- 2 cups water
- 1 pinch salt
- 1 cup white sugar
- 1/4 cup cornstarch
- 3 large egg whites
- 1 teaspoon vanilla extract
- 1 (9 inch) baked pie shell
- 1 pint heavy cream, whipped
- 1 teaspoon white sugar, or to taste
- 1/2 teaspoon vanilla extract, or to taste
- 1 tablespoon chopped walnuts
- Partially fill the bottom of a double boiler with water, and bring the water to a boil. Pour 2 cups of water into the top of the double boiler with the salt. Place the top of the boiler onto the bottom.
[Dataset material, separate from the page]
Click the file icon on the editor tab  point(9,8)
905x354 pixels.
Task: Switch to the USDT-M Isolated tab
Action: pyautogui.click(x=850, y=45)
Whisk 1 cup of sugar with the cornstarch in a bowl until all lumps are gone, and whisk the mixture into the water until smooth. Cook, whisking constantly, until the mixture is thickened and translucent.
- In a large bowl, beat the egg whites with an electric mixer until they form stiff peaks. Pour in the hot cornstarch mixture in a slow, steady stream, beating constantly, until the mixture is fluffy and forms peaks. Beat in 1 teaspoon of vanilla extract. Spread the filling into the baked pie shell in an even layer, and chill in refrigerator.
- With an electric mixer, beat the cream with 1 teaspoon of sugar and 1/2 teaspoon of vanilla extract in a large metal bowl until the cream forms soft peaks; frost the pie with decorative swirls and peaks of the whipped cream. Sprinkle pie with chopped walnuts. Refrigerate until serving time.